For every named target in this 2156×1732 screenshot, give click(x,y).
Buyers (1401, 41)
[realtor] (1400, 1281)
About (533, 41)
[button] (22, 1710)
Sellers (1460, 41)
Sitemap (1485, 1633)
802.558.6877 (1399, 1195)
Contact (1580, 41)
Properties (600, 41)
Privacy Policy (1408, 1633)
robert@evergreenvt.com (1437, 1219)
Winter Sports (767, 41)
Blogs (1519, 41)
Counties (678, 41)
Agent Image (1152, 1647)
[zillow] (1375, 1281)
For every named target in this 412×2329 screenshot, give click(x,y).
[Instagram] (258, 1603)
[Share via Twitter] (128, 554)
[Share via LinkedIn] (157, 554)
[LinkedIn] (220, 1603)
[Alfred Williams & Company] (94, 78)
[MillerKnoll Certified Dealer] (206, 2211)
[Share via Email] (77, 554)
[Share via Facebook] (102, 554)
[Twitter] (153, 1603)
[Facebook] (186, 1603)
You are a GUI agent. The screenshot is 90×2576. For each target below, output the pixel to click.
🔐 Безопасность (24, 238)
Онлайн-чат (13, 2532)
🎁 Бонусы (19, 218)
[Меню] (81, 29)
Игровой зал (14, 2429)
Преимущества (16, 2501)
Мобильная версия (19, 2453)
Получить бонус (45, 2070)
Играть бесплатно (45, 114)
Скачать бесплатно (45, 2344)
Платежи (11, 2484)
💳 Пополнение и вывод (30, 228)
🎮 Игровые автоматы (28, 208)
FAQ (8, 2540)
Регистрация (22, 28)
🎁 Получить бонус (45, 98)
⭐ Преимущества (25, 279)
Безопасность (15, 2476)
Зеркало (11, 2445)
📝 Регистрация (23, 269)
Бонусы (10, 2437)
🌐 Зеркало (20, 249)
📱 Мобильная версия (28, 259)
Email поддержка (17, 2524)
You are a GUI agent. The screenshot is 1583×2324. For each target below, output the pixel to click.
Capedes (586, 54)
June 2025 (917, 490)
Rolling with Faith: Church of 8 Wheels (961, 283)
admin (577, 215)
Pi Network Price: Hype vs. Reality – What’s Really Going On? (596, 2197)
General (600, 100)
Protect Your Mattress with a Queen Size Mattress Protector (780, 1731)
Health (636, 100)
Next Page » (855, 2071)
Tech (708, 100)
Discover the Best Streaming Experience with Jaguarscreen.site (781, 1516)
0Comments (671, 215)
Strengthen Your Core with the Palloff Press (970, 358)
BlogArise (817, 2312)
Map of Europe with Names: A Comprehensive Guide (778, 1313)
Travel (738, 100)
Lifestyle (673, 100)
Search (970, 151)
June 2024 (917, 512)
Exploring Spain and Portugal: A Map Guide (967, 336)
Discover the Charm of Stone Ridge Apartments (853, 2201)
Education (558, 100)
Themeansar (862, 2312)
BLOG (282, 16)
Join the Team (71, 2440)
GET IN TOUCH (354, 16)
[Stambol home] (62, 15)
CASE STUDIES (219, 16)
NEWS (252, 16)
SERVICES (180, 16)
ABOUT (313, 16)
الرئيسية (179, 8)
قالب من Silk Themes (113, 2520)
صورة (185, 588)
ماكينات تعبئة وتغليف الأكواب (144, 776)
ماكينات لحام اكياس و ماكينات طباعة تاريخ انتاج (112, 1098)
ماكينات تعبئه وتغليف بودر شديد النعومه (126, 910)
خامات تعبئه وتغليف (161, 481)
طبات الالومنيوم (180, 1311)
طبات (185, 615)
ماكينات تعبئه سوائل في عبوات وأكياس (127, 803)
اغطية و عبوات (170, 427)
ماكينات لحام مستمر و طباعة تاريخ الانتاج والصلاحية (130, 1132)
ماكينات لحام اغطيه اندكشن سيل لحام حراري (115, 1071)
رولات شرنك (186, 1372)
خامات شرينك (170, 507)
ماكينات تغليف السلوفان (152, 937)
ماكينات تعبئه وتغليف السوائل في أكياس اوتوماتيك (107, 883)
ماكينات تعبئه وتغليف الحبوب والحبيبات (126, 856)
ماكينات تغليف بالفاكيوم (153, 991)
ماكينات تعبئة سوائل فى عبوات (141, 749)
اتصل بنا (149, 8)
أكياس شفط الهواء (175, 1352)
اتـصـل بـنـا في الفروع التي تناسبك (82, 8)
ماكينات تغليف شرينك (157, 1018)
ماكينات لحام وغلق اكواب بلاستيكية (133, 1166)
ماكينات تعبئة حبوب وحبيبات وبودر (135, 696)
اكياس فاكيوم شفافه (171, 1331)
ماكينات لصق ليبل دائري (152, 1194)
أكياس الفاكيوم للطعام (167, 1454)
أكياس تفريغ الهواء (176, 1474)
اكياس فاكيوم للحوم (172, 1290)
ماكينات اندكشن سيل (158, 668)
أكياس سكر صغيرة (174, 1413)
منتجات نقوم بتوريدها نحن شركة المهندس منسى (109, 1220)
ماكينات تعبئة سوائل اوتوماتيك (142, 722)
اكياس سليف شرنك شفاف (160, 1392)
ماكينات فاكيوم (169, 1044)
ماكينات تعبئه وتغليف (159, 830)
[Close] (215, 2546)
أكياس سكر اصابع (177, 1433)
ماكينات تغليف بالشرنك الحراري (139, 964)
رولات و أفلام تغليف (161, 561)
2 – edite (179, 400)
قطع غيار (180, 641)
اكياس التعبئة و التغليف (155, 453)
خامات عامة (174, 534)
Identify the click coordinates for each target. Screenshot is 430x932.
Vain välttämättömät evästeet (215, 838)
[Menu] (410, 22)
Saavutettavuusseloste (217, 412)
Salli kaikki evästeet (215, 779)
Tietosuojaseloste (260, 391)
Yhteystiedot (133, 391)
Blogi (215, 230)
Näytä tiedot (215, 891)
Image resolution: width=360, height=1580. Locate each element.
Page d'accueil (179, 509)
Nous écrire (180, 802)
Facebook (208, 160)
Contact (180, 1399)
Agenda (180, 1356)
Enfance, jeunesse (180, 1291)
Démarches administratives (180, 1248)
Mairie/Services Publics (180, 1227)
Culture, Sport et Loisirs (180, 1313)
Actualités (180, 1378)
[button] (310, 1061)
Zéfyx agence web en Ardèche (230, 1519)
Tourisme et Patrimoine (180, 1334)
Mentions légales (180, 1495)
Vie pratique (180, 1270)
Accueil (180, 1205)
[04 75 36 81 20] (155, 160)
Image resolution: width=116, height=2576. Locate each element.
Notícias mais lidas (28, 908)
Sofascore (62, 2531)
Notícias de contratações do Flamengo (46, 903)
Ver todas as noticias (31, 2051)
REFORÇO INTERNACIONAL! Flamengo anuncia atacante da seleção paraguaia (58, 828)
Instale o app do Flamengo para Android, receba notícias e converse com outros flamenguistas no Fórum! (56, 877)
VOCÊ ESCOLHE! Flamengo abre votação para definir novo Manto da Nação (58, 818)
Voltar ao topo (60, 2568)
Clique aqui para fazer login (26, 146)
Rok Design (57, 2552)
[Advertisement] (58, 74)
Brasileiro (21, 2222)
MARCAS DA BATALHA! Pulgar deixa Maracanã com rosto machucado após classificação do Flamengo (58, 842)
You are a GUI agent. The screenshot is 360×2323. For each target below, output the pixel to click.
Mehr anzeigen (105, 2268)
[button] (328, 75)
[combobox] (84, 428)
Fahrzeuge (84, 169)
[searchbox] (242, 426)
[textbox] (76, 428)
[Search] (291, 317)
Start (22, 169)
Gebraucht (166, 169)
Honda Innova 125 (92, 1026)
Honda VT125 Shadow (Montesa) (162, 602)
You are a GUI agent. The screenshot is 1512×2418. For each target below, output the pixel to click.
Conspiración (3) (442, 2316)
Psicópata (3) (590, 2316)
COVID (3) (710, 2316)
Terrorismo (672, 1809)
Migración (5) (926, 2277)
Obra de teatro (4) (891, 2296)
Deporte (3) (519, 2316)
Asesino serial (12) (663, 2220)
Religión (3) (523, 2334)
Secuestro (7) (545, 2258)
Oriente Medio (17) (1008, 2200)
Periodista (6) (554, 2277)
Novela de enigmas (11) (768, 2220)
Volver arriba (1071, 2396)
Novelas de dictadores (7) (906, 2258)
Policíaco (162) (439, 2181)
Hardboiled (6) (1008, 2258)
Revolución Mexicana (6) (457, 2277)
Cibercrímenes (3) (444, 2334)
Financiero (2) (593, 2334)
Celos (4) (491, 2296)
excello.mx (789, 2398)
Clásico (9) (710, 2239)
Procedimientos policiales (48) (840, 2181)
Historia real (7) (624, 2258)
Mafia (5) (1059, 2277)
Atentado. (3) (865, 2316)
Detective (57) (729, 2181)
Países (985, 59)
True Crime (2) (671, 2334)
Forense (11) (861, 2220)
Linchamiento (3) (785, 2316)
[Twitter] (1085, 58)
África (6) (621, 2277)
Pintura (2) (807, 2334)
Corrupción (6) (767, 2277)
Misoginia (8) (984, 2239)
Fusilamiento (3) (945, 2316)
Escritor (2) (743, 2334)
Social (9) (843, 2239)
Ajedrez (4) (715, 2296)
● ● ● ● ●
(Your instructions):
Please extract exactly, and only, the lines from the line containing "Corrupción (6) (767, 2277)" through the last line of the records.

(Task answer):
Corrupción (6) (767, 2277)
Misoginia (8) (984, 2239)
Fusilamiento (3) (945, 2316)
Escritor (2) (743, 2334)
Social (9) (843, 2239)
Ajedrez (4) (715, 2296)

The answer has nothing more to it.